企業の資金調達とは?

企業の資金調達
目次

企業の資金調達とは

企業の資金調達は、その調達計画と投資効果、借入等の場合の償還財源の検討が重要です。

長期資金を短期資金で調達した場合、収益が発生する前に返済期限が到来してしまうことがないか、企業の資金の流れが財務諸表(損益計算書、貸借対照表など)にどのように記録されているかも十分検討する必要があります。

日次ベース、月次ベースで資金繰りを考慮することが重要です。

資金調達の方法には、

  • 間接金融……金融機関等からの借入(融資)によって資金を調達する
  • 直接金融……株式や債券の発行等によって投資家等から資金を調達(出資)する

があります。

融資(間接融資)

民間の金融機関、公的融資(日本政策金融公庫)などからの融資が考えられます。

日本政策金融公庫

対象を個人・法人問わず、小口融資を行っています。

一般の金融機関からの融資が受けにくい理美容業、飲食店などの生活衛生関連業種や中小企業も融資対象となっています。

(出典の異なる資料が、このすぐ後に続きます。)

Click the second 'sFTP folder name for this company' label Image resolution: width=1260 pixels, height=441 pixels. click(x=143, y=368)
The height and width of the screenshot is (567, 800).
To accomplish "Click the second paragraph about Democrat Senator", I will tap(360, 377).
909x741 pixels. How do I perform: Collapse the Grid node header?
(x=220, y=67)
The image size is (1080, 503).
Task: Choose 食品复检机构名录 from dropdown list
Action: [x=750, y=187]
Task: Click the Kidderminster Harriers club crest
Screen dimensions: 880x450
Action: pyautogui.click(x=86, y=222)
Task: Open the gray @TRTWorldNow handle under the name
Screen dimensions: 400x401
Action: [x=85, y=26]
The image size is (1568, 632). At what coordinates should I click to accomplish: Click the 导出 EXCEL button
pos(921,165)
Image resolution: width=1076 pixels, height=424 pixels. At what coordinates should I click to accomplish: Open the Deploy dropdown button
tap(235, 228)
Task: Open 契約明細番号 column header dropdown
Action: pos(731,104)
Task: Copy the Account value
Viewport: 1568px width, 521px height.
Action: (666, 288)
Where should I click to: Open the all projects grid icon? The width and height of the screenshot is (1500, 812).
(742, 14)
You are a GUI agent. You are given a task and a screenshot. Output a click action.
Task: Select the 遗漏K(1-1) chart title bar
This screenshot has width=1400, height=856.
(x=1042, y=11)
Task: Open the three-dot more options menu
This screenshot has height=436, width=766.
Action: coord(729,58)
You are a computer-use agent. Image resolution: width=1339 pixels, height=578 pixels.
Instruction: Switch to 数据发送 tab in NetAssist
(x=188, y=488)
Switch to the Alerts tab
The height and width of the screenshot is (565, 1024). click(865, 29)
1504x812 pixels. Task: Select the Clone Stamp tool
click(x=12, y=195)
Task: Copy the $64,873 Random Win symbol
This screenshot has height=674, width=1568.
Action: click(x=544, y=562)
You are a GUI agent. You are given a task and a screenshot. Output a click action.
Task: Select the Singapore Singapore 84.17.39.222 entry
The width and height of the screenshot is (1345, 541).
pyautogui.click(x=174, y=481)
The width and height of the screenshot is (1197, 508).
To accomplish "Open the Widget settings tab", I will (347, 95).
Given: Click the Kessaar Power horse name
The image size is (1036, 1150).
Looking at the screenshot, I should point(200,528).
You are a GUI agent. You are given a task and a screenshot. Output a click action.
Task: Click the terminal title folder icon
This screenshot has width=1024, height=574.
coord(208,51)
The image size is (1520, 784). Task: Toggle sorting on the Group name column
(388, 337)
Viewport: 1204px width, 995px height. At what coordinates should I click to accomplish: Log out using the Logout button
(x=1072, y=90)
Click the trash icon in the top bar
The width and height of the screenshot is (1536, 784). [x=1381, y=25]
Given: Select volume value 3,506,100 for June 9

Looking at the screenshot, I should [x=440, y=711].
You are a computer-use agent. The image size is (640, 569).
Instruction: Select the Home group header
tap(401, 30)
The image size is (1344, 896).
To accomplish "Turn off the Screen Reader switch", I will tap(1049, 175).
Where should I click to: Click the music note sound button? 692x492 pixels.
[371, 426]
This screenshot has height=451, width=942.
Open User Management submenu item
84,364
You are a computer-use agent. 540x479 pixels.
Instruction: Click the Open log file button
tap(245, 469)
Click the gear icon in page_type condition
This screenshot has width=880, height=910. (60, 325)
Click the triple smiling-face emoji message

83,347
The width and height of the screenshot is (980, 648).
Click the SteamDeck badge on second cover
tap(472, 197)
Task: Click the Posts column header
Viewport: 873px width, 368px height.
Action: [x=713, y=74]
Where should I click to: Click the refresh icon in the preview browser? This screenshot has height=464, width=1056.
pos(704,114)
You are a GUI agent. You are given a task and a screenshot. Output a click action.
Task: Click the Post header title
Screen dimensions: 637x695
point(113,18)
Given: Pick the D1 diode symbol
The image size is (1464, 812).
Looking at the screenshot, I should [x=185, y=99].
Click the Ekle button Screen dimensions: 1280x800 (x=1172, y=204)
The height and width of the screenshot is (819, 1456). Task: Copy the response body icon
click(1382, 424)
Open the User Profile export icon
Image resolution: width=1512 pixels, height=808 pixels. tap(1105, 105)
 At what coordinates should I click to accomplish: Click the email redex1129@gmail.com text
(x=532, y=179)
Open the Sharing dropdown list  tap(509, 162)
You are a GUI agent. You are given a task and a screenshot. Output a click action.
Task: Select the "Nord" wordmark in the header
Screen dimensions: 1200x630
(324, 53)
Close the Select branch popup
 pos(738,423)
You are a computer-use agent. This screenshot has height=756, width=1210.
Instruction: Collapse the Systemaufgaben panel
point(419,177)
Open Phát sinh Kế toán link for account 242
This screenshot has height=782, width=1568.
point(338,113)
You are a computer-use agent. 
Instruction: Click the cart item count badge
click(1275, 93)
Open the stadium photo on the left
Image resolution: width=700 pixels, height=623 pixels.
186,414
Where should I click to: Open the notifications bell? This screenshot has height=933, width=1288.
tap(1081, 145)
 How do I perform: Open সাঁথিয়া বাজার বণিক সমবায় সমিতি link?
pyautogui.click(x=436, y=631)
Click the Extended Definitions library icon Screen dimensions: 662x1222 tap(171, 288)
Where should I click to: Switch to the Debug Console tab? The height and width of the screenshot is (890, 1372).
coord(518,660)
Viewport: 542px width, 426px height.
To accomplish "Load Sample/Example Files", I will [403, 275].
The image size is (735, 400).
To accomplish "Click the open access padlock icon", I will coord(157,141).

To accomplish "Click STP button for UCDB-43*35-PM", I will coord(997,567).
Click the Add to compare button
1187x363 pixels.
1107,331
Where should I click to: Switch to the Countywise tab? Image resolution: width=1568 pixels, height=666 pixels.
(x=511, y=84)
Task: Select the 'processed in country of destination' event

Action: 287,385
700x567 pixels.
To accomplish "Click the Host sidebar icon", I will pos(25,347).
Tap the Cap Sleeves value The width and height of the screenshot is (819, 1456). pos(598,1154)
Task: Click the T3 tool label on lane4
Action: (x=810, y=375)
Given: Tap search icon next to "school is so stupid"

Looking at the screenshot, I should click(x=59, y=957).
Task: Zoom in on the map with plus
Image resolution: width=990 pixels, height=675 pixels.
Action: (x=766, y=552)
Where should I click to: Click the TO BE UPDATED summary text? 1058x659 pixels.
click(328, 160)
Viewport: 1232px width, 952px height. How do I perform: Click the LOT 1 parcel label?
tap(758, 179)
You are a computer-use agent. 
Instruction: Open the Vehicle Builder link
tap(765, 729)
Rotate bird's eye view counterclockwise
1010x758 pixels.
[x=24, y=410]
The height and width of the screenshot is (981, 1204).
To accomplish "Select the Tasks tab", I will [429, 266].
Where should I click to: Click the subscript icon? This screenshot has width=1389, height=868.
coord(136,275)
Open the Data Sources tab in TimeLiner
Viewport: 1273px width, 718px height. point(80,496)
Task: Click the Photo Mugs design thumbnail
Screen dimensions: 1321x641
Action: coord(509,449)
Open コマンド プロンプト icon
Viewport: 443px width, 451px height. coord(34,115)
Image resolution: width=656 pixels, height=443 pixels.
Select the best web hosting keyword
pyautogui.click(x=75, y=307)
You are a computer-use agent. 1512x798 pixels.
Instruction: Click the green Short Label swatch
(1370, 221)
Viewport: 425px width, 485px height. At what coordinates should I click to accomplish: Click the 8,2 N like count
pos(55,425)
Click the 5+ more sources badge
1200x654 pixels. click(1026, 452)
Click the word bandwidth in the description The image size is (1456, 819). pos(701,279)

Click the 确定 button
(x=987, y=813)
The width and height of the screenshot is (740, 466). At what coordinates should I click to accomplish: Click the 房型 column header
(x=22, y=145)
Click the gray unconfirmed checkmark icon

なお、一定の要件を満たせば、無担保・無保証人の融資も扱っています。

金融機関からのおもな借入形態

手形貸付(手形借入)

融資を受ける際に、借用書の代わりに融資額と同額の金融機関宛の約束手形を振り出して、手形額面から満期までの利息を差し引いた金額を借り入れる方法です。

証書貸付(証書借入)

融資を受ける際に、融資額や条件などを記載した借用証書(金銭消費貸借契約書)を金融機関に交付して融資を受ける方法です。

当座貸越

企業が振り出した手形や小切手が金融機関に提示された場合に、当座預金残高が不足していても、貸越限度額の範囲内で金融機関が支払いを行う融資です。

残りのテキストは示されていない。